Purpose: The purpose of this study was to examine the heart rate and walking velocity of children with low and midlumbar myelomeningocele (MMC) using two types of orthoses.
Methods: Eight children with low and midlumbar myelomeningocele (mean age = 10.7 years) participated in the study. A clinical examination of muscle strength in the lower limbs was performed, and level of functional ambulation was defined. Weight and height were documented, and body mass index was calculated. Heart rate was recorded by a transmitter detecting heart beats, and walking time was registered as the children walked as far as possible along a straight corridor of 102 meters at a self-selected velocity.
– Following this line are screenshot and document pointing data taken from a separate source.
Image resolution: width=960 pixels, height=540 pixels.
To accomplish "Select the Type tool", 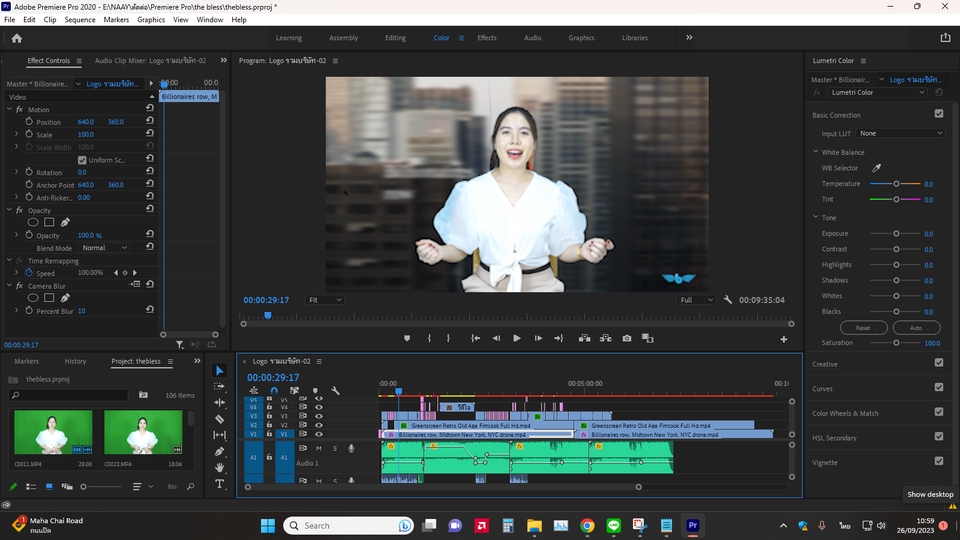I will click(220, 484).
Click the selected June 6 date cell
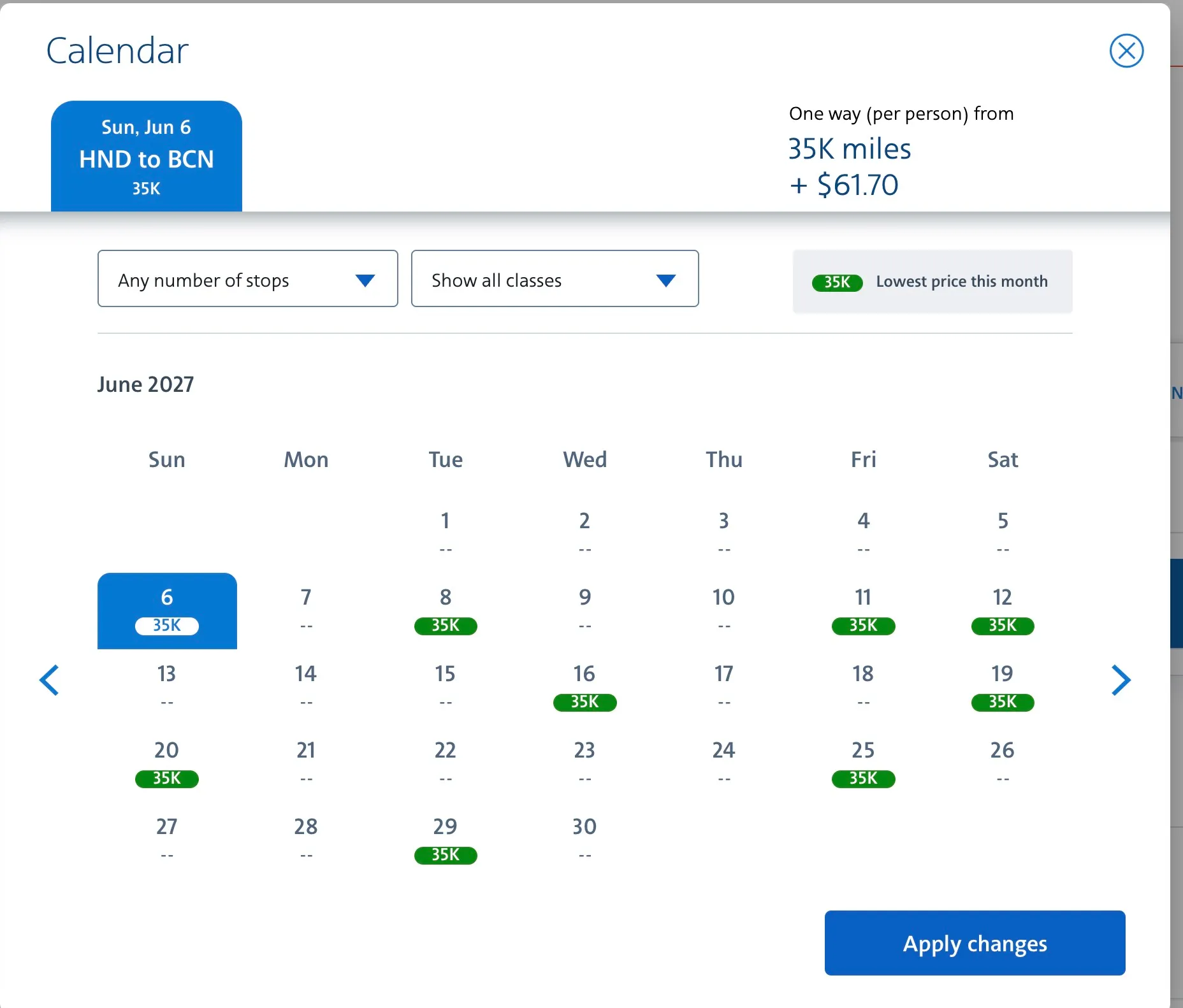This screenshot has height=1008, width=1183. coord(167,611)
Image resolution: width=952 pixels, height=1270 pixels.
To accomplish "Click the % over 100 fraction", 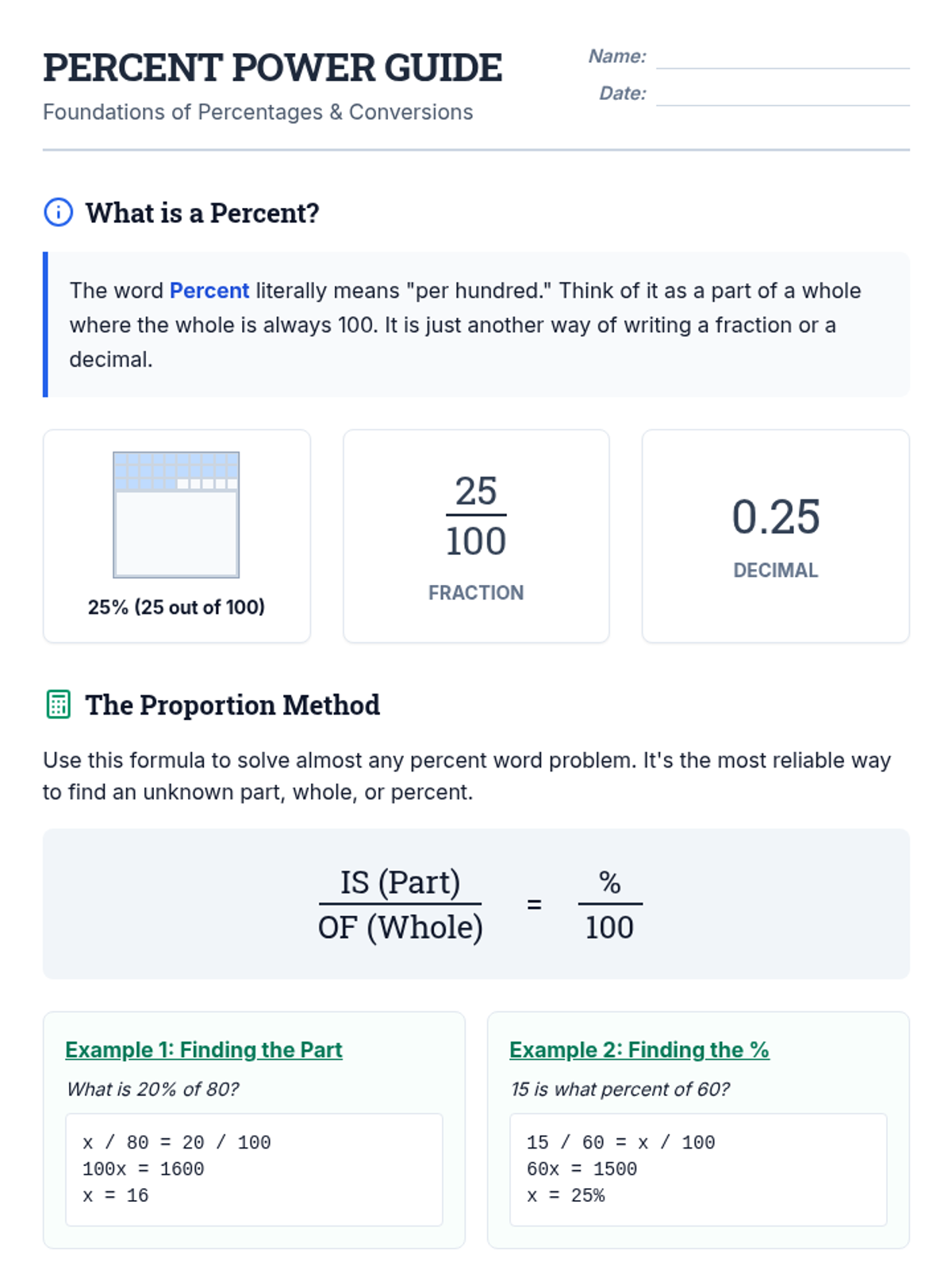I will 609,904.
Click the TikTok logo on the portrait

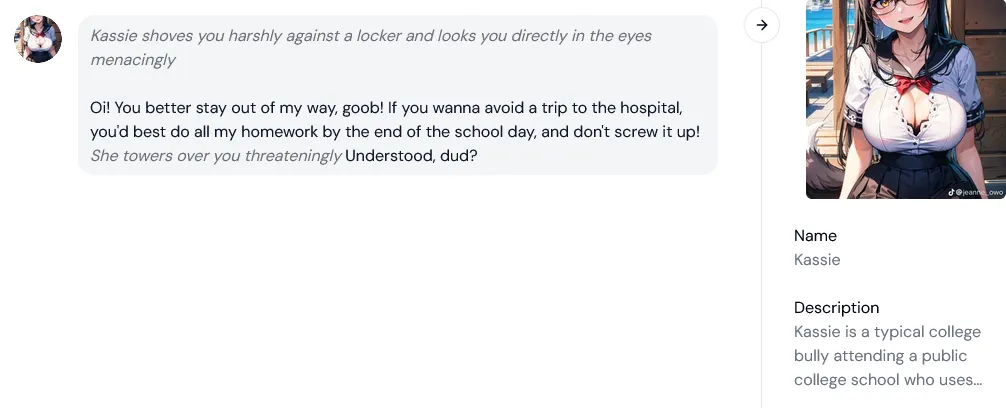click(951, 191)
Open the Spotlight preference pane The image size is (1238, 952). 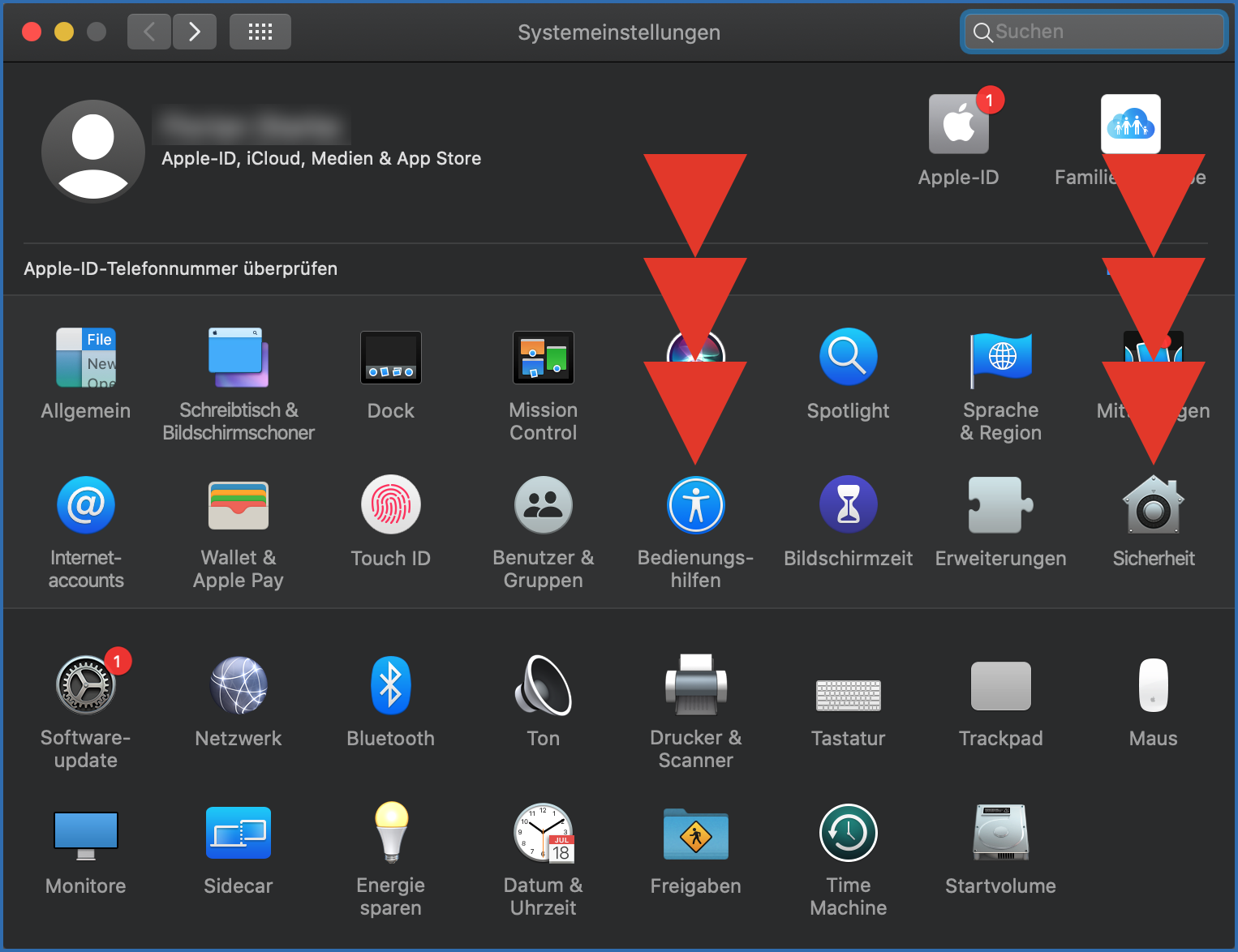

Two orthosis types were tested, each three times.
Results: All children showed higher heart rate than peers who were nondisabled. No steady-state heart rate level that could be used as a basis for calculating physiological cost index was achieved in any subject. In this study group, no difference was seen in heart rate trends with respect to the two tested orthoses. The children who were household ambulators, all with weaker hip abductors and hip extensors, walked with lower velocity than those who were community ambulators (all with stronger hip muscles). The children in the former group also walked significantly shorter distances, however, with similar heart rate.
Conclusions: Pausing when the heart rate reaches a strenuous activity level is interpreted as a solution to maintain functional walking by keeping the heart rate and thus the energy expenditure at a comfortable level.